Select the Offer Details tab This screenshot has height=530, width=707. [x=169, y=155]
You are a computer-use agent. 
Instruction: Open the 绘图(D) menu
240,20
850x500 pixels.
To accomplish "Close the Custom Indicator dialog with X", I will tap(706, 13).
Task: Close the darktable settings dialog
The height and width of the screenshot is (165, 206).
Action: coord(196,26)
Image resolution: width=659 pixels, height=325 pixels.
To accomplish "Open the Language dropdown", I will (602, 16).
☆ ☆ ☆
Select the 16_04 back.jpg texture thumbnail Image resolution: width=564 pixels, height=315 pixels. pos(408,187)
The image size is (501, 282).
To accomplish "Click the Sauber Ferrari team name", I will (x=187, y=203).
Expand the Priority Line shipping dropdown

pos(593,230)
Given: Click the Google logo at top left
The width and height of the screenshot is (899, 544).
☆ ☆ ☆
* Goal of the exercise: Go through the records above and copy each line where "pixels" is found.

* Result of the exercise:
850x500 pixels.
Image resolution: width=659 pixels, height=325 pixels.
Select the 16_04 back.jpg texture thumbnail Image resolution: width=564 pixels, height=315 pixels. pos(408,187)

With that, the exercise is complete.